De salto alto

A esperança de ver uma livraria nascer arrefeceu ao instalarem a placa anunciando uma nova loja de sapatos
Ilustração: FP Rodrigues
17/06/2023

A tematização de um bairro, suas preferências e perfil não são criadas ao acaso. Numa cidade como São Paulo — e aqui vão apenas alguns exemplos físicos em algumas cidades e aqui você vai encaixar suas referências livremente —, bem, numa cidade como São Paulo existem as ruas temáticas, onde se agrupam prestadores de serviço com perfil semelhante, ou comércios semelhantes. No bairro da Consolação há as lojas de luminárias, na Vila Madalena há cafés e bares mais autorais, no centro nasceram comércios inspirados, dentre eles, livrarias.

Nas andanças que faço por Portugal com a família, a minha mulher tem boa parte da sua família por lá, sempre estico o olhar de viajante, este é mais atento ao novo, e reparo que também o agrupamento acontece, a tematização se manifesta. Em Coimbra, cidade que abriga um grande centro universitário e, por conta disso, as livrarias estão por perto. Um exemplo ainda mais radical é nos arredores da Universidade de Sorbonne, que caminhando por suas ruas próximas elas, as livrarias, nos dão o recado: olha, aqui a coisa é séria, aqui é o lugar da busca do conhecimento, meus amigos.

E aqui em Santos, cidade onde nasci e envelheço com alguma dignidade? Em Santos não tenho o olhar do viajante e me pego percebendo menos as nossas belezas. Acho que temos uma beleza calma, menos incrível do que a topografia carioca, mais provinciana do que a capital mais próxima, mas com nosso charme portuário, centro histórico e praias urbanas, um conjunto que funciona, sem dúvida. Mas a cisma dessa crônica rabugenta, logo verão, é esse olhar que me faz ficar perplexo por conta dessa segmentação lógica que citei há pouco.

Em Santos, temos algumas universidades, particulares e públicas, e isso me passa otimismo sobre o futuro das ideias, mas tem sempre o famigerado “mas”. Numa dessas universidades, a Unisanta, bem ao lado dela, vizinho mesmo, iniciou-se uma obra no imóvel. Passei algumas vezes, curioso, na minha rota rotineira rumo à minha casa, acho que foram alguns meses, primeiro os tapumes, depois comecei a ver o sobrado mais pronto, pra finalmente passar e ver a placa luminosa informando o nome de uma rede de lojas de sapatos femininos.

Eu esperava uma livraria, eu sei, eu espero demais por vezes, mas ficou uma sensação de sermos aos poucos vencidos, ao ver uma febre de barbearias performáticas que dão cervejas pros clientes, ver a nova onda dos hortifrutis, acho que abriram uns vinte na cidade, ao ver academias e farmácias e sentir que se vive sem a gente, os livreiros de rua, na vizinhança.

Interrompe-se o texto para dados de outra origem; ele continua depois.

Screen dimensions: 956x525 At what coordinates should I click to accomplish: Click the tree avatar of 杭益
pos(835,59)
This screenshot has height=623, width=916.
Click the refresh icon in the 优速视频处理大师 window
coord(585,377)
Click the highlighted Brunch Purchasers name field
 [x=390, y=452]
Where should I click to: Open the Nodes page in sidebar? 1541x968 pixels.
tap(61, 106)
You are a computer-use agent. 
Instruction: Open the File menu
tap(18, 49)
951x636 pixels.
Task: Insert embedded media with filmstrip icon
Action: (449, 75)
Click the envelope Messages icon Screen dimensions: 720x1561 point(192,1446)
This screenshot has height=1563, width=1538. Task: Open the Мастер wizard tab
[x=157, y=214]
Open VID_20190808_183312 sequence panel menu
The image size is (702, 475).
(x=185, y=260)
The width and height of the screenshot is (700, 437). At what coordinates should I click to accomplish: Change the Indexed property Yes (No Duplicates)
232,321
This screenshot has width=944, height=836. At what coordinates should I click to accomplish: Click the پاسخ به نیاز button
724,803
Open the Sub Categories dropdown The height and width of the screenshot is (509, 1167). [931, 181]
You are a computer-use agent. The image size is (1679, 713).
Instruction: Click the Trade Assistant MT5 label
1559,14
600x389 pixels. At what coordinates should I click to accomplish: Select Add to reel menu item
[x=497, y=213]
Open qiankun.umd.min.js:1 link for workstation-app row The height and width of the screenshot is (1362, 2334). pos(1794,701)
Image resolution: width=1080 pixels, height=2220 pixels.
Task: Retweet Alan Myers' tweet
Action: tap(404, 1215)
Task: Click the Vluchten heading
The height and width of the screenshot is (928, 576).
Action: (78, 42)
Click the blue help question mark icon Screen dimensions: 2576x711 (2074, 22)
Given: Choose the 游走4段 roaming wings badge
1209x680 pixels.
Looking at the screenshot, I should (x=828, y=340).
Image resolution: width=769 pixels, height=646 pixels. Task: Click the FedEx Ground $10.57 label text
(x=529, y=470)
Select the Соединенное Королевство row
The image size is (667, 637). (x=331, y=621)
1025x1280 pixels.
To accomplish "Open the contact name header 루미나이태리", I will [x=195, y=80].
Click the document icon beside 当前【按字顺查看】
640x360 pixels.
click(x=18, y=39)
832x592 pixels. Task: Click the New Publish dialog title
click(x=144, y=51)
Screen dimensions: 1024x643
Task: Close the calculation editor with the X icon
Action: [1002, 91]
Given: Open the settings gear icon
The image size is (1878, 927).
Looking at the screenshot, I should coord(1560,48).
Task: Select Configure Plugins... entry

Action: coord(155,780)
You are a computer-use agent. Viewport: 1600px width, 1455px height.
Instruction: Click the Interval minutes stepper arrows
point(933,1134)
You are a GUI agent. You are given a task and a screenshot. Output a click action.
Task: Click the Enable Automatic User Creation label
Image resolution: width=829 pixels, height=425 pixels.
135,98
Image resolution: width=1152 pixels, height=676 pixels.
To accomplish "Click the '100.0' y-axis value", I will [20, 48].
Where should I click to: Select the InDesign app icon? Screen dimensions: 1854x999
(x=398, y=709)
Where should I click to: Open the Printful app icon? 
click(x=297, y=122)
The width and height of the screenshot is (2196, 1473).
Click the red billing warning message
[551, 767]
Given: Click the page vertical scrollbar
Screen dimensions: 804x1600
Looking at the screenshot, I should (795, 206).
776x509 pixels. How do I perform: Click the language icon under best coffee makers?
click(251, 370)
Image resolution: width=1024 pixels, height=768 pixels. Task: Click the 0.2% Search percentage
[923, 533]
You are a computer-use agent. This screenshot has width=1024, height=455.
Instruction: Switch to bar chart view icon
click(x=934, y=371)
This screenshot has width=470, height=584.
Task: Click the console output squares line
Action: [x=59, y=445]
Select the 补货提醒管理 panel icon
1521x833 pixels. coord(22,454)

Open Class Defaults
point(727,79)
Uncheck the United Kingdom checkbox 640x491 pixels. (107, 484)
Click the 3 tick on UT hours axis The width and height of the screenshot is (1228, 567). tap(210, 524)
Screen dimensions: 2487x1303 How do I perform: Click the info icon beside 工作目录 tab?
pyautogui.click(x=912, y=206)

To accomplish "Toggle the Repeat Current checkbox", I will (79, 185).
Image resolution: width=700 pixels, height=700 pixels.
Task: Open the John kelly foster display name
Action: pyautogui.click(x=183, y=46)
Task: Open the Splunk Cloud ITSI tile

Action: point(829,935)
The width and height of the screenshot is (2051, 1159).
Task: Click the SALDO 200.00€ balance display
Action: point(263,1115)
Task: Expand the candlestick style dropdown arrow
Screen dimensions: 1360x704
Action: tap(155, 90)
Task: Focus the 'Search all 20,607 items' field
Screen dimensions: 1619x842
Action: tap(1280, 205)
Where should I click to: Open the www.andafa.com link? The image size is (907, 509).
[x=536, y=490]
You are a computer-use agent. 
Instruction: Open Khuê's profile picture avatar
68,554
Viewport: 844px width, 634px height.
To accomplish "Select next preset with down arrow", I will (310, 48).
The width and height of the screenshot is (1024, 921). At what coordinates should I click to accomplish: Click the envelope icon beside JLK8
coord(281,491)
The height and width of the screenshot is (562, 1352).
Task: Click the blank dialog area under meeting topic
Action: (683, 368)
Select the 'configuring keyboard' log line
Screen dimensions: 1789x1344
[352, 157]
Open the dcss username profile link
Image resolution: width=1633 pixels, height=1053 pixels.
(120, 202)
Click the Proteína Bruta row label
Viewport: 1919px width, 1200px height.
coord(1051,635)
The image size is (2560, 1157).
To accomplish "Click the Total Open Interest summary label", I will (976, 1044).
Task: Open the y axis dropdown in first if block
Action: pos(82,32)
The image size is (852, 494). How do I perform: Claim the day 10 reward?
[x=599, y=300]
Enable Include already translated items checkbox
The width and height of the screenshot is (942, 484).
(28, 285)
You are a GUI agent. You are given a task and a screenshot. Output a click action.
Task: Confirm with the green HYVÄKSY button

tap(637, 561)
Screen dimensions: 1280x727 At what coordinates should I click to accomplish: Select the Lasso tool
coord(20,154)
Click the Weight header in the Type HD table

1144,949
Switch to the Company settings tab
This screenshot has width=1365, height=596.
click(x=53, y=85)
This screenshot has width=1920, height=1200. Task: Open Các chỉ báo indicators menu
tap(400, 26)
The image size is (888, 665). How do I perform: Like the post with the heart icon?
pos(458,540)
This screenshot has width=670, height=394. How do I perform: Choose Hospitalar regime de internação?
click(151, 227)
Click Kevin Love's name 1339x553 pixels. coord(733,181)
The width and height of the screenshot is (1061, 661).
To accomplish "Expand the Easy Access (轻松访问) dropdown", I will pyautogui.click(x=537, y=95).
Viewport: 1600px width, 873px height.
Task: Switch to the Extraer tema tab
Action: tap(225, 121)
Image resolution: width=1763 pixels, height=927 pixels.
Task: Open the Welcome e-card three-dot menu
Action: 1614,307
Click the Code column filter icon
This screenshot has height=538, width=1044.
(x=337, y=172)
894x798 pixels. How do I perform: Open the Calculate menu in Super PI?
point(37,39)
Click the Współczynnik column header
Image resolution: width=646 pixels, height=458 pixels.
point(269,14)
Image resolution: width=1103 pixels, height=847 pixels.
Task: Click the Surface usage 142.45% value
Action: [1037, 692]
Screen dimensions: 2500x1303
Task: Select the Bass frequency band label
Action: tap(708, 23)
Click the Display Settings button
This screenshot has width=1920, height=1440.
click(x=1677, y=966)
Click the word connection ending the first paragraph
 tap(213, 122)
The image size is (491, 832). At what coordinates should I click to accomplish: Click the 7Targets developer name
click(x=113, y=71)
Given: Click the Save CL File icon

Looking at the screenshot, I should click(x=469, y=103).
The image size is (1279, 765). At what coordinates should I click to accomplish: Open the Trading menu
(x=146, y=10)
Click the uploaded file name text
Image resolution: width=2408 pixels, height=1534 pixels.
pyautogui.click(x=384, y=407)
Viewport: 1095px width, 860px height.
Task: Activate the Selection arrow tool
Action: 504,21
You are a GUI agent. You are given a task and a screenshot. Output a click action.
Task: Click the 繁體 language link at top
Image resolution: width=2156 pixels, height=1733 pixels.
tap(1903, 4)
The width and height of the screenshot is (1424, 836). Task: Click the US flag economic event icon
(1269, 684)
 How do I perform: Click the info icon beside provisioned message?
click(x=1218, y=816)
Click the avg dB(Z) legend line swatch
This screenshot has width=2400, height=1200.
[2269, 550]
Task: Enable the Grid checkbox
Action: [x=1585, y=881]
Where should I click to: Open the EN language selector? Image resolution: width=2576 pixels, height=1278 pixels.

E logo depois de escrever esses apontamentos, seguirei para a minha livraria de rua, receberei clientes desconhecidos e amigos, vou resmungar, mas sempre com esperança, sempre acreditando que podemos crescer e espalhar as iniciativas que podem fazer nascer mais espaços na paisagem urbana, mais livrarias, menos salto alto.

José Luiz Tahan

É livreiro, editor e idealizador do festival Tarrafa Literária. Autor da antologia de crônicas Um intrépido livreiro nos trópicos (Vento Leste).